Declare Cursor question again

Started by Dr. Michael Meskesover 27 years ago5 messages
#1Dr. Michael Meskes
meskes@online-club.de

Is the following legal:

if (<condition>) {
exec sql declare cur cursor for
select name, nr from table where nr < 10;
}
else {
exec sql declare cur cursor for
select name, nr from table where nr >= 10;
}

That is declaring one cursor in two different ways? Oracle cannot do that.
We can, though. Shall I disable this (and remove my last changes) or is this
a good feature (as I think it is) and we keep it? Only disadvantage is that
the declare tarnslates into a C statement and is not really a declaration
anymore.

Michael
--
Dr. Michael Meskes meskes@online-club.de, meskes@debian.org
Go SF49ers! Go Rhein Fire! Use Debian GNU/Linux!

#2Thomas G. Lockhart
lockhart@alumni.caltech.edu
In reply to: Dr. Michael Meskes (#1)
Re: [HACKERS] Declare Cursor question again

Shall I disable this (and remove my last changes) or is this
a good feature (as I think it is) and we keep it? Only disadvantage is
that the declare tarnslates into a C statement and is not really a
declaration anymore.

On my Ingres box, the "declare cursor" statements could appear up in or
near the declarations portion of the program or routine. Wouldn't
associating this statement with executable code put limitations on
statement location which other systems (and perhaps the standard) do not
see?

- Tom

#3Andreas Zeugswetter
andreas.zeugswetter@telecom.at
In reply to: Thomas G. Lockhart (#2)
AW: [HACKERS] Declare Cursor question again

Is the following legal:
if (<condition>) {
exec sql declare cur cursor for
select name, nr from table where nr < 10;
}
else {
exec sql declare cur cursor for
select name, nr from table where nr >= 10;
}

That is declaring one cursor in two different ways? Oracle cannot do that.
We can, though. Shall I disable this (and remove my last changes) or is this
a good feature (as I think it is) and we keep it? Only disadvantage is that
the declare tarnslates into a C statement and is not really a declaration
anymore.

Informix can't eighter:
informix@zeus:/usr/informix> esql hallo.ec
esqlc: "hallo.ec", line 9: Error -33055: The name cur has already been used.
1 error(s) found

I guess the objective has to be: be fast during execution
and therefore a declare is probably better.

Andreas

#4Dr.
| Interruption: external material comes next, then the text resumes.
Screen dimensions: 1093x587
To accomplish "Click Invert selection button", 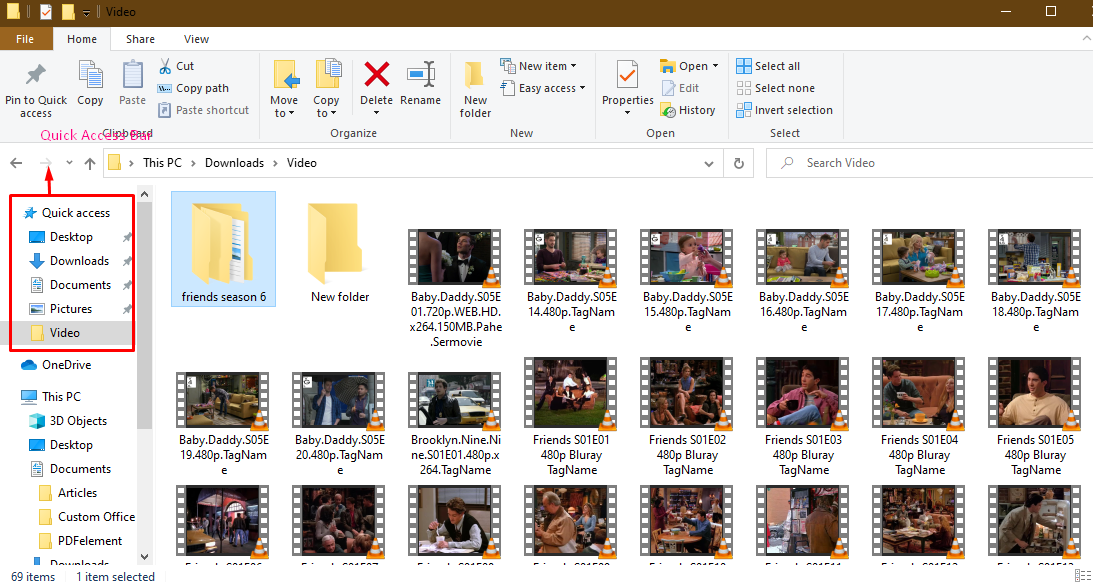I will coord(784,110).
Michael Meskes
meskes@online-club.de
In reply to: Thomas G. Lockhart (#2)
Re: [HACKERS] Declare Cursor question again

On Thu, Aug 06, 1998 at 06:17:18AM +0000, Thomas G. Lockhart wrote:

On my Ingres box, the "declare cursor" statements could appear up in or
near the declarations portion of the program or routine. Wouldn't
associating this statement with executable code put limitations on
statement location which other systems (and perhaps the standard) do not
see?

Yes. In Oracle you can put it outside a function.

Michael
--
Dr. Michael Meskes meskes@online-club.de, meskes@debian.org
Go SF49ers! Go Rhein Fire! Use Debian GNU/Linux!

#5Dr. Michael Meskes
meskes@online-club.de
In reply to: Andreas Zeugswetter (#3)
Re: [HACKERS] Declare Cursor question again

On Thu, Aug 06, 1998 at 10:52:48AM +0200, Andreas Zeugswetter wrote:

Informix can't eighter:
informix@zeus:/usr/informix> esql hallo.ec
esqlc: "hallo.ec", line 9: Error -33055: The name cur has already been used.
1 error(s) found

I guess the objective has to be: be fast during execution
and therefore a declare is probably better.

It doesn't make much of a speed difference. But my solution is not needed.
That's what prepare is for.

Michael
--
Dr. Michael Meskes meskes@online-club.de, meskes@debian.org
Go SF49ers! Go Rhein Fire! Use Debian GNU/Linux!